Elle a proposé que les gaz neutres (azote, CO2, argon) utilisés pour prévenir l’oxydation ne soient pas mentionnés, étant donné qu’ils se libèrent lors de l’ouverture d’une bouteille et ne sont pas consommés.
Enfin, elle a souhaité que l’obligation d’étiquetage ne soit applicable qu’à compter de la récolte 2023. En effet, un délai est nécessaire pour que la filière mette en place la traçabilité nécessaire (notamment avec l’amont) et s’approprie les nouvelles obligations réglementaires, qui ne sont pas encore arrêtées. Le 8 décembre 2023 arrivera vite, d’autant plus que la filière doit anticiper les commandes d’étiquettes.
A ce jour, les positions françaises ont bien été prises en compte par la Commission. Seuls les deux derniers points font encore l’objet de discussions. Toutefois, le texte n’est pas encore stabilisé et la délégation française reste mobilisée pour défendre les spécificités de la filière. Une nouvelle réunion du comité vin est prévue le 27 septembre à la Commission et le texte définitif ne devrait pas être publié avant fin 2022.
Des discussions sur le même sujet se déroulent également au plan international, puisqu’une résolution de l’Organisation Internationale de la Vigne et du Vin (OIV) est actuellement discutée.

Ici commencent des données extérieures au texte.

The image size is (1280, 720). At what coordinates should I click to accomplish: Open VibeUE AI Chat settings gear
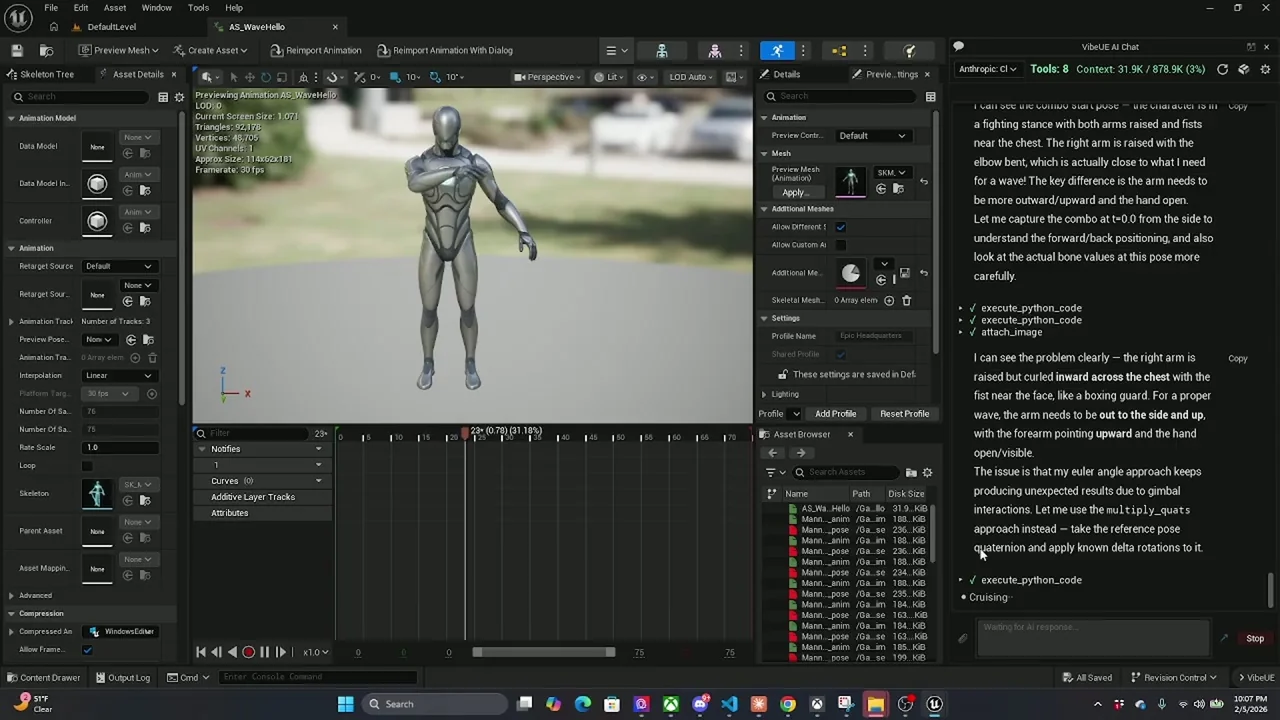tap(1265, 69)
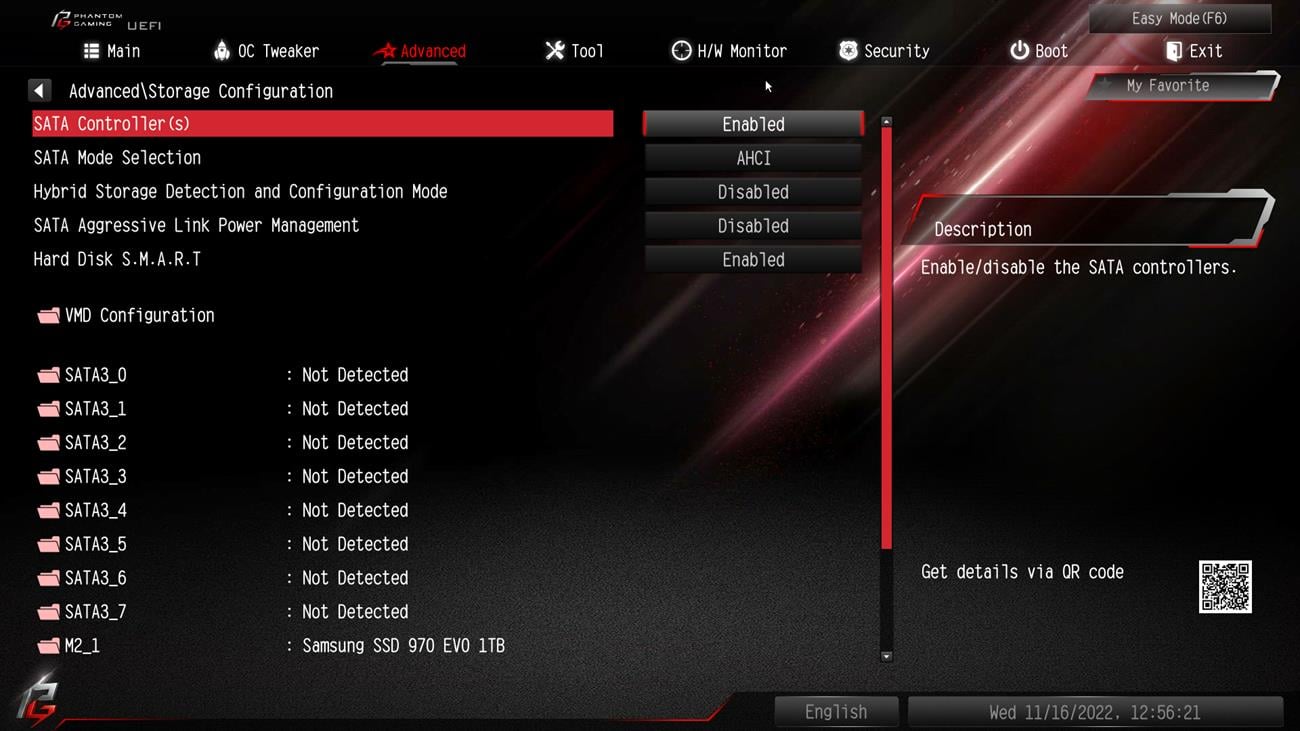Switch to the OC Tweaker tab
The height and width of the screenshot is (731, 1300).
pos(266,51)
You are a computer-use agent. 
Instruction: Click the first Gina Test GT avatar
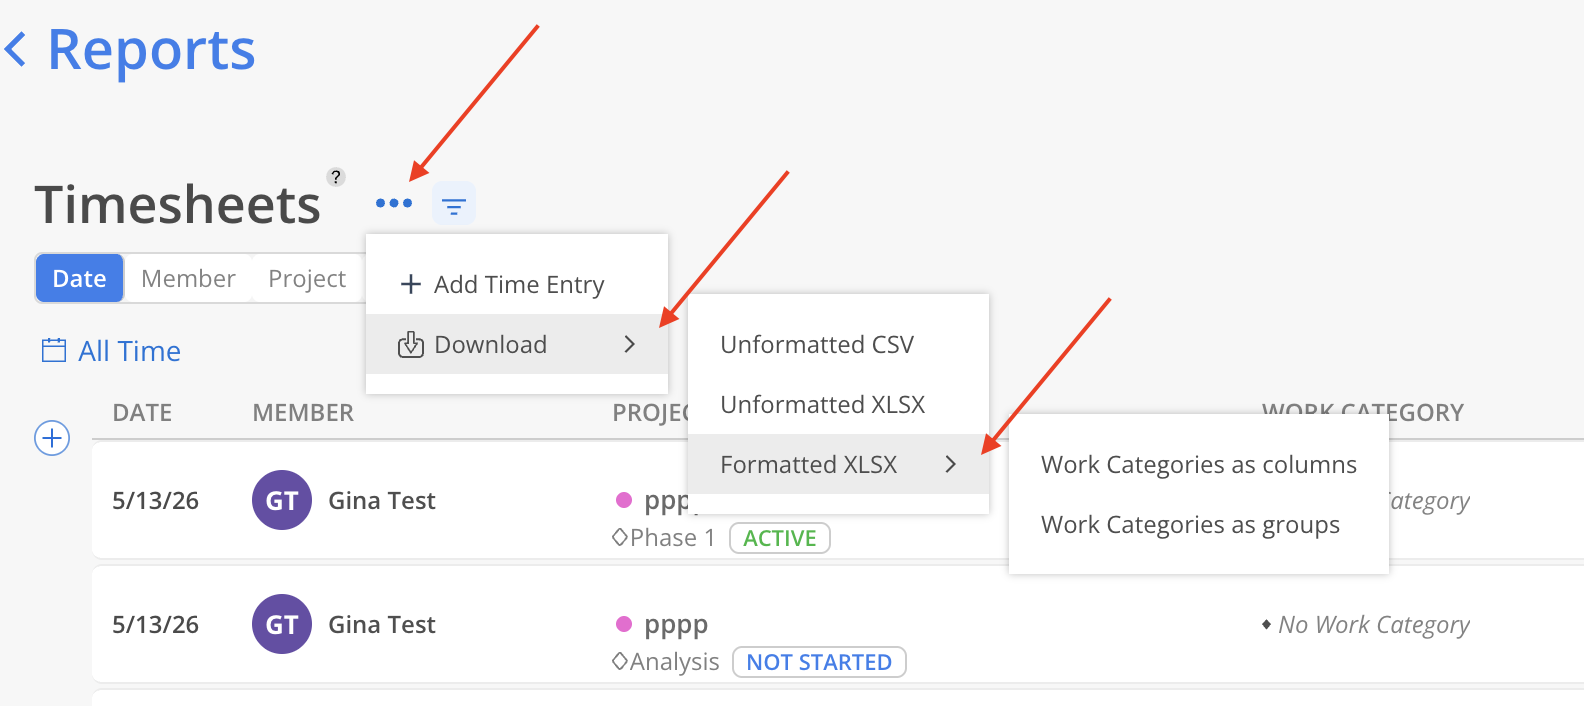pos(282,500)
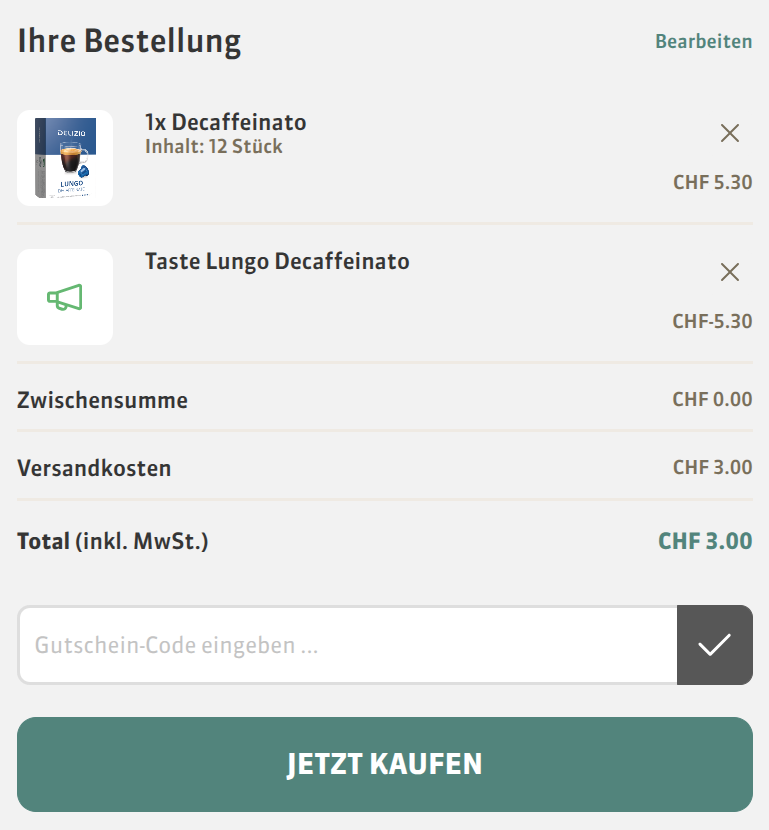Click the grey CHF 3.00 shipping cost
This screenshot has height=830, width=769.
[712, 467]
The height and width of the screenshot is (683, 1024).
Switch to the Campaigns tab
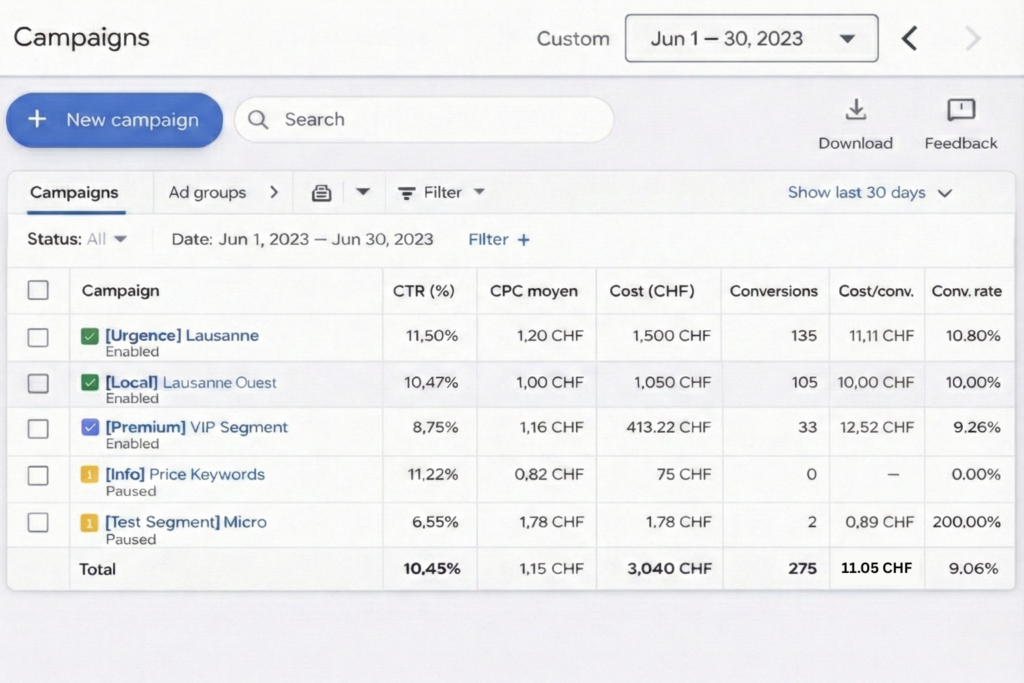point(74,193)
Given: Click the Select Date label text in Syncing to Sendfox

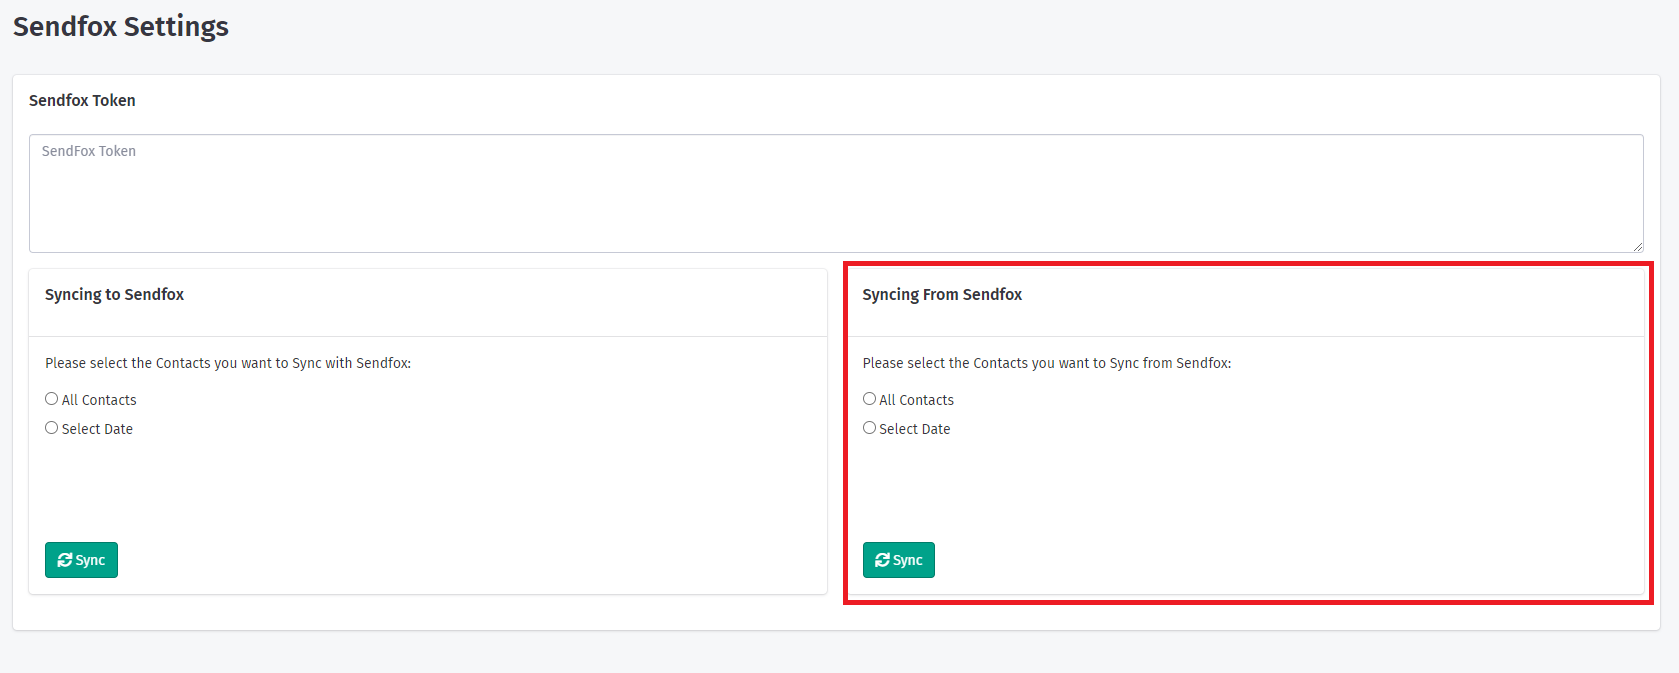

Le prochain round de négociation devrait se tenir au printemps 2023 à Dijon, qui accueille le nouveau siège de l’OIV.
Comment la filière est associée aux discussions européennes ?
Les autorités françaises travaillent de concert avec la filière depuis plusieurs mois, que ce soit dans le cadre des groupes de travail de l’OIV ou de la négociation du projet de règlement délégué. Un déplacement, auquel des représentants de la DGCCRF et du ministère chargé de l’agriculture ont été conviés, a même été organisé dans deux entreprises de Gironde afin de prendre la mesure des problématiques rencontrées sur le terrain.
Pour l’administration, il est important de pouvoir s’appuyer sur des échanges avec les représentants de la filière, afin de porter des positions argumentées et réalistes auprès de la Commission et des autres Etats membres. Les brigades d’enquêtes vins et spiritueux de la DGCCRF sont également sollicitées et font remonter les informations du terrain, qui confirment les difficultés évoquées au niveau national.
Comment se préparent les professionnels ?
Certains fournissent déjà la liste des ingrédients et les informations nutritionnelles. L’application « EU Label » permet aux professionnels de mettre les informations en ligne, via un QR code indiqué sur l’étiquette des produits. Cette possibilité est offerte aux vins, mais également aux autres filières de boissons alcoolisées.
Bien que le vin soit pour le moment le seul produit visé par des obligations réglementaires, la Commission prévoit de faire évoluer prochainement le règlement INCO, de façon à couvrir l’ensemble des boissons alcoolisées : spiritueux, bières, cidres… L’adoption de la version révisée du règlement INCO n’est toutefois pas prévue avant 2024.
En attendant, les consommateurs peuvent d’ores-et-déjà constater qu’un nombre croissant de boissons alcoolisées mentionne la liste des ingrédients : bières, cocktails, liqueurs…
Quels impacts sur le marché ?
L’impact de cette modification réglementaire ne doit pas être négligé. L’obligation de transparence qui s’imposera à partir du 8 décembre 2023 est une petite révolution. Comment réagiront les consommateurs à la présence de certains additifs ? Se détourneront-ils des produits dont la liste des ingrédients sera longue ? Certains professionnels s’interrogent déjà sur le fait d’utiliser moins d’ingrédients. Des applications mobiles se développeront-elles pour comparer les vins entre eux sur la base des informations fournies par les QR codes ? Les consommateurs se tourneront-ils davantage vers des vins biologiques, sans intrants ?
Du côté de la DGCCRF, les contrôles devront évoluer pour éviter les fraudes consistant à omettre de déclarer certains entrants et ainsi tromper le consommateur mais aussi fausser la concurrence.